Was Julie’s madness catching?
But if being around Julie had made her susceptible, then so had trying to pretend since she was a child that those years of Julie’s absence had not left their mark on her, that she was really OK.
Selena had been defined by her sister’s disappearance, almost as much as Julie had herself.
I’m a cast-off, Selena thinks. Cast off like knitting, like a fishing line, like a pile of old clothes, like a mooring tether. She pictures herself as she has never been: a small girl standing in the round, rocking belly of a rowing boat and freeing herself from the rope that binds her to shore. The boat bobs slowly away across the water. Shoe Lake – the Shuubseet – spreads out around her and for once the sky above it is a cloudless blue.
Selena can see these things clearly. She can feel the alien air, tart as bracken, cool on her face, and suddenly it is as if she has known this landscape all her life: the rocky wastelands that surround the city
, the cold vastness of the mountains beyond. It is the life she is living now that is the dream, the deception. A droplet of airborne madness she has inhaled by mistake, the legacy of a stranger she will never know the name of or see again.
4
“What was that film we saw?” Selena said to Johnny. “The one where that Scottish guy’s stepdad murdered his sister?”
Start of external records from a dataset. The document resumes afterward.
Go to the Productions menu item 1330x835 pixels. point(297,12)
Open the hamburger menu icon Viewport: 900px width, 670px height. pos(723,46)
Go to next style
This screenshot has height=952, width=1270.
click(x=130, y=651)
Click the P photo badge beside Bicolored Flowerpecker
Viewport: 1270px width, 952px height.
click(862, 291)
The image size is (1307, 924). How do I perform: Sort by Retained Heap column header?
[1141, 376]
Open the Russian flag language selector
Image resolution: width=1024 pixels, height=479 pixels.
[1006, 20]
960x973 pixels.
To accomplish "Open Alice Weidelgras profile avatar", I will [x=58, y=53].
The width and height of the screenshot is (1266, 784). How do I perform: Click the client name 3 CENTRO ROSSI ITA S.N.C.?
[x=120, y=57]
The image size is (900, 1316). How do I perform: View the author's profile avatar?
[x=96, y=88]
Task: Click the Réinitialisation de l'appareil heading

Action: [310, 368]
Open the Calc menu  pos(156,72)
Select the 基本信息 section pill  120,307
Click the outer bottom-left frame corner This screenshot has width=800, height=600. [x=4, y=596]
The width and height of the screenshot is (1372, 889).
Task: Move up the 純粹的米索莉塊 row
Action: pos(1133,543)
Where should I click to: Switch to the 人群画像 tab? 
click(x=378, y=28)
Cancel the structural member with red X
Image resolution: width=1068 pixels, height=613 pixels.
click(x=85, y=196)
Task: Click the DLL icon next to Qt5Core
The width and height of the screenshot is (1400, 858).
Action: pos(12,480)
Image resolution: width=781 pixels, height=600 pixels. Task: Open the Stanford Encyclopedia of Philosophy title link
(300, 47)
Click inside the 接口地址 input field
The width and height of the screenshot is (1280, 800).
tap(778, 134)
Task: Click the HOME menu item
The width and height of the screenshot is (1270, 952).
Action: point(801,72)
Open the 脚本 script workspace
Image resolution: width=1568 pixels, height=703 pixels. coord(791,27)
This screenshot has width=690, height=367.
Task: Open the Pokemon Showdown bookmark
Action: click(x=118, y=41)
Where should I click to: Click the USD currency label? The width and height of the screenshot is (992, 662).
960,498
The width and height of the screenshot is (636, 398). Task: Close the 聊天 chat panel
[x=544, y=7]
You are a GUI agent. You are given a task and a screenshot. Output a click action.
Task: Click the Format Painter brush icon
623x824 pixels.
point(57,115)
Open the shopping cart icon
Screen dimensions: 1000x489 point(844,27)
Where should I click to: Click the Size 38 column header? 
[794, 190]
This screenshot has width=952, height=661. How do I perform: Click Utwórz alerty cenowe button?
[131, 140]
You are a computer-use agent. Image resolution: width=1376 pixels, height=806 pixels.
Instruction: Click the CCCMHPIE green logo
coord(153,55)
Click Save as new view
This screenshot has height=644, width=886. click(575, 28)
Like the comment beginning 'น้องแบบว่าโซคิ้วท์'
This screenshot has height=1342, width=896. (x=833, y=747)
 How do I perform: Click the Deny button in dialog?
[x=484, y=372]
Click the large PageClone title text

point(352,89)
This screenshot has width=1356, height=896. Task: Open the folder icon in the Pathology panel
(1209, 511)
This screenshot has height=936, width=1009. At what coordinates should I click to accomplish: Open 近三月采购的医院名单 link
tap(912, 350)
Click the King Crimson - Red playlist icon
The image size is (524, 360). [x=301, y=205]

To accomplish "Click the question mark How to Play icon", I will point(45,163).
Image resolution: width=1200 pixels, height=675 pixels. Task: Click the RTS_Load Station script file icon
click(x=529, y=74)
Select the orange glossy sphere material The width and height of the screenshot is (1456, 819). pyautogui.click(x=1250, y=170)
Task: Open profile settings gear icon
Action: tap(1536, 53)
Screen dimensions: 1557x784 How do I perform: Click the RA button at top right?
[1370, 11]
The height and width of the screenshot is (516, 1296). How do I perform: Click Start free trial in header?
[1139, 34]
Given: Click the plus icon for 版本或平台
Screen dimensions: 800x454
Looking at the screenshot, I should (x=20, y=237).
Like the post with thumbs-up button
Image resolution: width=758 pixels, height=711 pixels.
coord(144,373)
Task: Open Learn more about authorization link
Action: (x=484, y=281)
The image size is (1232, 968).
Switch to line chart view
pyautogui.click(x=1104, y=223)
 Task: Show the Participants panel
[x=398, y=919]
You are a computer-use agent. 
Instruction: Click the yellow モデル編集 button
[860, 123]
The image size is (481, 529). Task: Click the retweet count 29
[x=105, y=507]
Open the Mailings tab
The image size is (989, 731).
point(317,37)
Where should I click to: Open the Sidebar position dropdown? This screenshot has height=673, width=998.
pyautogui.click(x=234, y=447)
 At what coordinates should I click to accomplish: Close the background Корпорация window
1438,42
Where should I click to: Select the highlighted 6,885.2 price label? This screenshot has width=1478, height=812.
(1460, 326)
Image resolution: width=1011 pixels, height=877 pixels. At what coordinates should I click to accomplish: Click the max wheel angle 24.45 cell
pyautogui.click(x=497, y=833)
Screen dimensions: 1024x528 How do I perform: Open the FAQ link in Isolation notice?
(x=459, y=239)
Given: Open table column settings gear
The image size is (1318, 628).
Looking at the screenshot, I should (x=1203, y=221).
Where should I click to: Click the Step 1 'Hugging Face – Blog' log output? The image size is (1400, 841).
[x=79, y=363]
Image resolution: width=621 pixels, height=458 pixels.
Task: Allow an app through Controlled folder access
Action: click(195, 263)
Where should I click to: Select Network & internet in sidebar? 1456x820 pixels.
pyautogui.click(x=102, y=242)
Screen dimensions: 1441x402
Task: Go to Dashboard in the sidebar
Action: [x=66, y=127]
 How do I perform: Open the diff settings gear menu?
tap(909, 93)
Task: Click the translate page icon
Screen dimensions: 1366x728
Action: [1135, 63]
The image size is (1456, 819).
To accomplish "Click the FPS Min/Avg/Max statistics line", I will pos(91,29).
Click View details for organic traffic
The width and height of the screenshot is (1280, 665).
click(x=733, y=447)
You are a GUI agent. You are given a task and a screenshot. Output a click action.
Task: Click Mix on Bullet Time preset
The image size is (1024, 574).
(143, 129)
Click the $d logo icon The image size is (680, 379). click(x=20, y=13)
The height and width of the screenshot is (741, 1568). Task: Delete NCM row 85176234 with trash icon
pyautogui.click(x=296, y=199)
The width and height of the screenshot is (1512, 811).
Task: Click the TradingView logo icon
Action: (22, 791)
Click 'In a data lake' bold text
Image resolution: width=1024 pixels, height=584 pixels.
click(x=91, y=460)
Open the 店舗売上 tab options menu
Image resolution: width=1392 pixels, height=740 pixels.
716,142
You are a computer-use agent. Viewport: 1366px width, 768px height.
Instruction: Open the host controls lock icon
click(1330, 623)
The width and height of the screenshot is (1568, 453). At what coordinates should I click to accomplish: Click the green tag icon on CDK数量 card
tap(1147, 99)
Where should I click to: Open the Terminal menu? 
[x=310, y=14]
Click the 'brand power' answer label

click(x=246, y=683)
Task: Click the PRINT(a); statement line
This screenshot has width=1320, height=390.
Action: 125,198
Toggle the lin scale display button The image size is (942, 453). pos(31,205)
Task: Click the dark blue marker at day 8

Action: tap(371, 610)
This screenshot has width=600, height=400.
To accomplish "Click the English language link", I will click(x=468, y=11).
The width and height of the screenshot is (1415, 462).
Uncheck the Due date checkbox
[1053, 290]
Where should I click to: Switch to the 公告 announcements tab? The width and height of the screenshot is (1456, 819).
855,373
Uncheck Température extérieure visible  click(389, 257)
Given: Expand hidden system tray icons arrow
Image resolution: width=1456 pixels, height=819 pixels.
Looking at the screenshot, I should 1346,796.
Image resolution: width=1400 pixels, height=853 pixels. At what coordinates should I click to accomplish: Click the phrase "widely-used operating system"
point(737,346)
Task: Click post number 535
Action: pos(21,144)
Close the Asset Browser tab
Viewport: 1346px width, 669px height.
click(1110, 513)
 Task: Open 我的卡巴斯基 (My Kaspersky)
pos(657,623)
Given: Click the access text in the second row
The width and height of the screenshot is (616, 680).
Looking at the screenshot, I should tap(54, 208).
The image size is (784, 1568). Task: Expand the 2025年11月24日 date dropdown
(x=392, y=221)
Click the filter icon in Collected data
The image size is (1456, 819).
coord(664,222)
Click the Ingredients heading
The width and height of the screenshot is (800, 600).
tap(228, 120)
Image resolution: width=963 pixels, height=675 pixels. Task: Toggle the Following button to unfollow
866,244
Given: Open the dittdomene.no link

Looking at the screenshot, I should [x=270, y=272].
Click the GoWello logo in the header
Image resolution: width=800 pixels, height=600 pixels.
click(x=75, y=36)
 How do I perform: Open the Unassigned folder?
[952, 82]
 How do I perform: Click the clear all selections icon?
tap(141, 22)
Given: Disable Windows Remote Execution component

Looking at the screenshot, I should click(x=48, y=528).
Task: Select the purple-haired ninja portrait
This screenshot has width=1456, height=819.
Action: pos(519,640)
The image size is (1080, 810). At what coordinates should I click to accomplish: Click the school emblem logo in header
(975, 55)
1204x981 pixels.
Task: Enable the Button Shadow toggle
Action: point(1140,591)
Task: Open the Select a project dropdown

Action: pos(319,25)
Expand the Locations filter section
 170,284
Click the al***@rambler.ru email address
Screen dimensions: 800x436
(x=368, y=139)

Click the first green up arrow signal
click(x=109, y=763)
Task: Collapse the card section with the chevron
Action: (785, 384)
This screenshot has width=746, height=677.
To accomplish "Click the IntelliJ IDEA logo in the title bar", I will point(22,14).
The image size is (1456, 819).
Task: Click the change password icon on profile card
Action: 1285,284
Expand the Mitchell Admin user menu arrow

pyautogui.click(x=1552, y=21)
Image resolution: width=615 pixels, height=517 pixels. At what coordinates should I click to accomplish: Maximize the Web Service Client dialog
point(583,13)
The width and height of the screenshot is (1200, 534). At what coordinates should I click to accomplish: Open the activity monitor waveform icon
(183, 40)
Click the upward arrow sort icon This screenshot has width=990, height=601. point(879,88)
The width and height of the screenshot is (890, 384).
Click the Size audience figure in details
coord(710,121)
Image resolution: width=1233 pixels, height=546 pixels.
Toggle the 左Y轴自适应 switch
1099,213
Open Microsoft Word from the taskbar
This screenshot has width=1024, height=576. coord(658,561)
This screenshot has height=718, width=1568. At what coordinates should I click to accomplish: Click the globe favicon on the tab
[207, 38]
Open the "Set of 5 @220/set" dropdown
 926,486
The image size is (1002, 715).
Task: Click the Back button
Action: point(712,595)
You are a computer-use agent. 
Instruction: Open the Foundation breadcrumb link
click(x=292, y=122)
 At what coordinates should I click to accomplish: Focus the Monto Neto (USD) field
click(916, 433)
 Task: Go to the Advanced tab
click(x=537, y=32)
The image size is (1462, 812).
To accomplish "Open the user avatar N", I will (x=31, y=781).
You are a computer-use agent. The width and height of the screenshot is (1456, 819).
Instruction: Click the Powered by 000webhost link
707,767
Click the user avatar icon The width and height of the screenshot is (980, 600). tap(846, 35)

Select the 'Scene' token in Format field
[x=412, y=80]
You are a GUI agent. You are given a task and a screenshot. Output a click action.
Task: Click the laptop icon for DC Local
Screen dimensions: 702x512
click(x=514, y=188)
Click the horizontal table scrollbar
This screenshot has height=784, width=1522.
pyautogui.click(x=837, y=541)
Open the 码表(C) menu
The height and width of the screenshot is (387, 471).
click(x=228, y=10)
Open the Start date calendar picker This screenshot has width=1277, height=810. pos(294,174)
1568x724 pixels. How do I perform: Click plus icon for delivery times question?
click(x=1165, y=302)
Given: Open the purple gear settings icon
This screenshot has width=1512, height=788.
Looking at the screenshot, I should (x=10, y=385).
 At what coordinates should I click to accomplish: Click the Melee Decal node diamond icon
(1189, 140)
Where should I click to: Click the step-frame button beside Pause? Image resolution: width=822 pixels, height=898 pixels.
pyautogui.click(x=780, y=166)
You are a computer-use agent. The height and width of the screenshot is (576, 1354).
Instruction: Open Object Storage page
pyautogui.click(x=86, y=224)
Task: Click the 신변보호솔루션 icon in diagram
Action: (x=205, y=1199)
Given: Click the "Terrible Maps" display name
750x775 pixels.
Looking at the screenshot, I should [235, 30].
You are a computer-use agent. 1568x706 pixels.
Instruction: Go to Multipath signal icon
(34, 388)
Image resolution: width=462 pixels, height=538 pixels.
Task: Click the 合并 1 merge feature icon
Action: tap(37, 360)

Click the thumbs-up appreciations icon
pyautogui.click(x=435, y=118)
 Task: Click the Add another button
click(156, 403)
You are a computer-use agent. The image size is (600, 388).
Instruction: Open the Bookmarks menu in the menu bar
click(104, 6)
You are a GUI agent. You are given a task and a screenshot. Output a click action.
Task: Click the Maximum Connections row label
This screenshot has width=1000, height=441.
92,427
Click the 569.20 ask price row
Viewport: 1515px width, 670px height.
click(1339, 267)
“The Shoe,” Johnny said immediately. “It was set in Glasgow.”
“That’s the one,” Selena said. “I knew you’d remember. You’re brilliant at remembering films.”
“Why did you want to know, anyway?”
“No reason, really. I was thinking about it the other day, that’s all. I couldn’t remember the title and it was driving me mad. Anyway,” she said, “how are things with you?”
It was strange getting another phone call from Johnny so soon after the last one. For the first three months he was in Kuala Lumpur she’d barely heard from him. Now, two phone calls in less than two weeks. She couldn’t imagine Johnny feeling homesick – travelling was what he lived for. An affair that had gone wrong, then? The idea of Johnny dating someone else made Selena feel like punching him, or at least slamming the phone down. Maybe in time they’d evolve into the kind of relationship where he could call her up and cry on her shoulder about his latest love catastrophe, but that time wasn’t yet.
“I’ve been thinking of coming home,” Johnny said.
“What?”
“I miss Manchester. Don’t laugh.”
“I’m not.” She felt relieved he’d said Manchester and not her, although she was bound to admit they were probably one and the same. She felt a rush of gladness at the thought of seeing him – at the thought of their being together again, even for a day – followed almost immediately by the desire to shut the situation down before it got out of hand.